# [Stored items]

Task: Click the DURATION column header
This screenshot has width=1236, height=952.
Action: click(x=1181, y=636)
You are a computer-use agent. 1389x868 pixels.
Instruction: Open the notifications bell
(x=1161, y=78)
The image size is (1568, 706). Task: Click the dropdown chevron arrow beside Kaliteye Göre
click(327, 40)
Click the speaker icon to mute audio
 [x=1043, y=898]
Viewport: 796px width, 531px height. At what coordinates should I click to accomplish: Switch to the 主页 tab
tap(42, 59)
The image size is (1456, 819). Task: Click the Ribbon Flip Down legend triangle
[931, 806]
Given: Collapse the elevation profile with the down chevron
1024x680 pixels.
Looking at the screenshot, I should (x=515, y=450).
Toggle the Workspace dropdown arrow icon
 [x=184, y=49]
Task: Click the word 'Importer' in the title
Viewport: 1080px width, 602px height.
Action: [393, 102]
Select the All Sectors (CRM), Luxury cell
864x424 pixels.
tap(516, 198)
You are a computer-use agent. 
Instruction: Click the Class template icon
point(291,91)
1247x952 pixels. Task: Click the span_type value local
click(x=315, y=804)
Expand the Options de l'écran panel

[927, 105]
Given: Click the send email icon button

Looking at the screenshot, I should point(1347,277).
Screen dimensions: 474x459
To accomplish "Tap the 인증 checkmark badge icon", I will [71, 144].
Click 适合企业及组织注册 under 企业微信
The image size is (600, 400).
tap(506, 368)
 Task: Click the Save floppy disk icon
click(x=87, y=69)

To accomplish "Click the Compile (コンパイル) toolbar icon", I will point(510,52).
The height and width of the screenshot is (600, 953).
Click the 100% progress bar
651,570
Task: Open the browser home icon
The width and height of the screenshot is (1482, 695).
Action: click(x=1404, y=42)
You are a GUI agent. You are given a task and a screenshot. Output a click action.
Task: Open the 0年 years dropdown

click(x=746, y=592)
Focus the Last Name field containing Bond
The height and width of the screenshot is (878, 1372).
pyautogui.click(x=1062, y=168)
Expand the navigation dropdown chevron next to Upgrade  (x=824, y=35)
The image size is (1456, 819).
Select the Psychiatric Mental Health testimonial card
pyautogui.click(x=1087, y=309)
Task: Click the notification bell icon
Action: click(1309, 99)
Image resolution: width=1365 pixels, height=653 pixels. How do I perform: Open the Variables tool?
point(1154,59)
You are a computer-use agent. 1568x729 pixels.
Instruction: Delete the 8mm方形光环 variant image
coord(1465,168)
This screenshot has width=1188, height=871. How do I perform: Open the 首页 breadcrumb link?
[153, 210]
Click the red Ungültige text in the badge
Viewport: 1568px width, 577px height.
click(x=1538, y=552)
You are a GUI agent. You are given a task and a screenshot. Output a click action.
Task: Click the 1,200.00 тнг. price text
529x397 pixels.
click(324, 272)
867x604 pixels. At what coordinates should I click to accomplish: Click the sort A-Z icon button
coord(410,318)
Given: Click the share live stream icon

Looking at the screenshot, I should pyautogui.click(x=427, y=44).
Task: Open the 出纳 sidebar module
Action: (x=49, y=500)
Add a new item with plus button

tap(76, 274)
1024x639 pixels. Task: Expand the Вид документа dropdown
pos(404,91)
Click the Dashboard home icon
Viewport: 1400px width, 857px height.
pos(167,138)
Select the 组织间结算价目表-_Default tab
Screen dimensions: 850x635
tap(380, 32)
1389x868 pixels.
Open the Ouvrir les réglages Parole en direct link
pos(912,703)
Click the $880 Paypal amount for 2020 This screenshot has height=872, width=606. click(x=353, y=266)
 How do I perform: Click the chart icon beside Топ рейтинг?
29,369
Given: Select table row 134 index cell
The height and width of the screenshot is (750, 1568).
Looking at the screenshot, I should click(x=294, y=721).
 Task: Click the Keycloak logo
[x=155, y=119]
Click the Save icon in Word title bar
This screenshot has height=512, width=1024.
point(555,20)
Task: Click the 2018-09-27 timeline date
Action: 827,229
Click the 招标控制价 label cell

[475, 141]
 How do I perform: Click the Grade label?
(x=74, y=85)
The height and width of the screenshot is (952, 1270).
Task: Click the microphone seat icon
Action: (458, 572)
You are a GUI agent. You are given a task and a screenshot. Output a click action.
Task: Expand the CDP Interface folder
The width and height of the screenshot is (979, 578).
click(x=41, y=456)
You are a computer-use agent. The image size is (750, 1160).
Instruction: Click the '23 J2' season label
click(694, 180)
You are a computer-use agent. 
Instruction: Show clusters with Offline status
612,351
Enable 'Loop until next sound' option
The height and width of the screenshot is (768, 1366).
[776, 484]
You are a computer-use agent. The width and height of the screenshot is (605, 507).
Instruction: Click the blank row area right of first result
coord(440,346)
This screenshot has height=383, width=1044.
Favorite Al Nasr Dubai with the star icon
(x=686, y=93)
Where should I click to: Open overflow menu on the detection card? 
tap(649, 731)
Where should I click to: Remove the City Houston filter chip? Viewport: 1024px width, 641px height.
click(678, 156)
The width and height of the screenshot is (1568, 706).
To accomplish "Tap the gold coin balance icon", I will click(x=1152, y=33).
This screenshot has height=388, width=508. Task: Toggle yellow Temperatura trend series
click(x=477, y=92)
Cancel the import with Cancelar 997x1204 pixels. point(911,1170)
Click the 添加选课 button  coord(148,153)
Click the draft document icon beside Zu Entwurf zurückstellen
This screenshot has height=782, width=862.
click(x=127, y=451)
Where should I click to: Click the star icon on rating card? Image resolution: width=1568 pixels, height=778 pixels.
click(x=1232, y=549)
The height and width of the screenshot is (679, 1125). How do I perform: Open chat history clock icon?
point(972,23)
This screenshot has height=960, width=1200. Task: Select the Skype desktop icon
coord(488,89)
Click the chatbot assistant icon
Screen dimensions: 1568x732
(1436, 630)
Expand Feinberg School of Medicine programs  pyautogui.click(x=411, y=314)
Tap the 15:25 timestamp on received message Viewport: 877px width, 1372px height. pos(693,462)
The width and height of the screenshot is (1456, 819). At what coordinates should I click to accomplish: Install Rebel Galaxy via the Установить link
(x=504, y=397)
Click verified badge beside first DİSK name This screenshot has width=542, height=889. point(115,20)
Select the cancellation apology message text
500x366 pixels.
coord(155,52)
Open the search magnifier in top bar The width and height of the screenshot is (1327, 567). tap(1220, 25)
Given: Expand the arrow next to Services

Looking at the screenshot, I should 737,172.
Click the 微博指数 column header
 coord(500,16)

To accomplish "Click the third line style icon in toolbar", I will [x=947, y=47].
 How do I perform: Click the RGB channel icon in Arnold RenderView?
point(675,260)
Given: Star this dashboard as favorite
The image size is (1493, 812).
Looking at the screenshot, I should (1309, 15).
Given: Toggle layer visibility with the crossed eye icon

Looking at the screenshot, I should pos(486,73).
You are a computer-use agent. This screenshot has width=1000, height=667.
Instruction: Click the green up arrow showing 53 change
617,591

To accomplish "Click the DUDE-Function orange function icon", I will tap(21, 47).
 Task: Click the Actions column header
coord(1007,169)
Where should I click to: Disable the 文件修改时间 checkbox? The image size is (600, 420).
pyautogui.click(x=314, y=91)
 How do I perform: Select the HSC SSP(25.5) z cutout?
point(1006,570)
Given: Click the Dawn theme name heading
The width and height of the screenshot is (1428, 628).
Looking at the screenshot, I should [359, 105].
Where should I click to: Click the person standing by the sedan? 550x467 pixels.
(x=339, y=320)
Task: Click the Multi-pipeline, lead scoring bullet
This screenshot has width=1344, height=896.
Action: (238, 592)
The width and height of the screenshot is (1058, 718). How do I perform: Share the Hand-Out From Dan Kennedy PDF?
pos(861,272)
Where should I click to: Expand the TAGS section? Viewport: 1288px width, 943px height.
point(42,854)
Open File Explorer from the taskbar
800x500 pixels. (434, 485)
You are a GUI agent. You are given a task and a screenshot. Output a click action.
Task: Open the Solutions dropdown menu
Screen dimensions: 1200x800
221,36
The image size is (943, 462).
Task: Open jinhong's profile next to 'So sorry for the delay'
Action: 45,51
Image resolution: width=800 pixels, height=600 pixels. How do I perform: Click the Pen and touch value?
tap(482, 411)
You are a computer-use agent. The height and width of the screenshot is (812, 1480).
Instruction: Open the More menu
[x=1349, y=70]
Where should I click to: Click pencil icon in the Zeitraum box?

# [Objective]
Pick out each line in the stored items above that contains the word "beside", and copy those lines.

# [The response]
The image size is (1568, 706). Task: Click the dropdown chevron arrow beside Kaliteye Göre
 How do I perform: Click the chart icon beside Топ рейтинг?
Click the draft document icon beside Zu Entwurf zurückstellen
Click verified badge beside first DİSK name This screenshot has width=542, height=889. point(115,20)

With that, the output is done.